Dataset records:
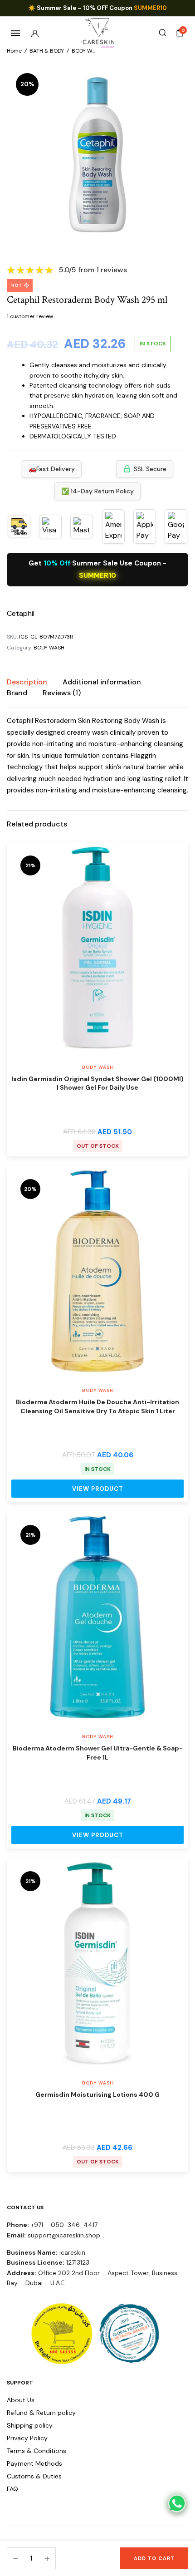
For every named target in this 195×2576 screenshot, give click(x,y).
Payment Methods (34, 2463)
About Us (20, 2400)
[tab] (27, 682)
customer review (30, 316)
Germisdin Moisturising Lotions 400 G (97, 2094)
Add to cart (154, 2558)
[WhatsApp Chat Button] (177, 2503)
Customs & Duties (34, 2476)
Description (27, 682)
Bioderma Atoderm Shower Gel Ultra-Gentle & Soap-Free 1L (98, 1752)
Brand (17, 693)
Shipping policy (30, 2425)
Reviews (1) (62, 693)
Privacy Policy (27, 2438)
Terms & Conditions (36, 2451)
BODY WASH (87, 50)
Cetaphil (20, 613)
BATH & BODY (46, 50)
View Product (97, 1489)
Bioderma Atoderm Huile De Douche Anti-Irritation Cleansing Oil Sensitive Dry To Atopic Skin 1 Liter (97, 1406)
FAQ (12, 2489)
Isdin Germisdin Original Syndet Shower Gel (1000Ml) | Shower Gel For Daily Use (97, 1083)
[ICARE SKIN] (98, 33)
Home (14, 50)
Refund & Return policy (41, 2413)
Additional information (102, 682)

Exercise:
Output the data exactly. Pictures don't belong in the result.

Response to this exercise:
For every named target in this 195×2576 screenshot, give click(x,y).
Payment Methods (34, 2463)
About Us (20, 2400)
[tab] (27, 682)
customer review (30, 316)
Germisdin Moisturising Lotions 400 G (97, 2094)
Add to cart (154, 2558)
[WhatsApp Chat Button] (177, 2503)
Customs & Duties (34, 2476)
Description (27, 682)
Bioderma Atoderm Shower Gel Ultra-Gentle & Soap-Free 1L (98, 1752)
Brand (17, 693)
Shipping policy (30, 2425)
Reviews (1) (62, 693)
Privacy Policy (27, 2438)
Terms & Conditions (36, 2451)
BODY WASH (87, 50)
Cetaphil (20, 613)
BATH & BODY (46, 50)
View Product (97, 1489)
Bioderma Atoderm Huile De Douche Anti-Irritation Cleansing Oil Sensitive Dry To Atopic Skin 1 Liter (97, 1406)
FAQ (12, 2489)
Isdin Germisdin Original Syndet Shower Gel (1000Ml) | Shower Gel For Daily Use (97, 1083)
[ICARE SKIN] (98, 33)
Home (14, 50)
Refund & Return policy (41, 2413)
Additional information (102, 682)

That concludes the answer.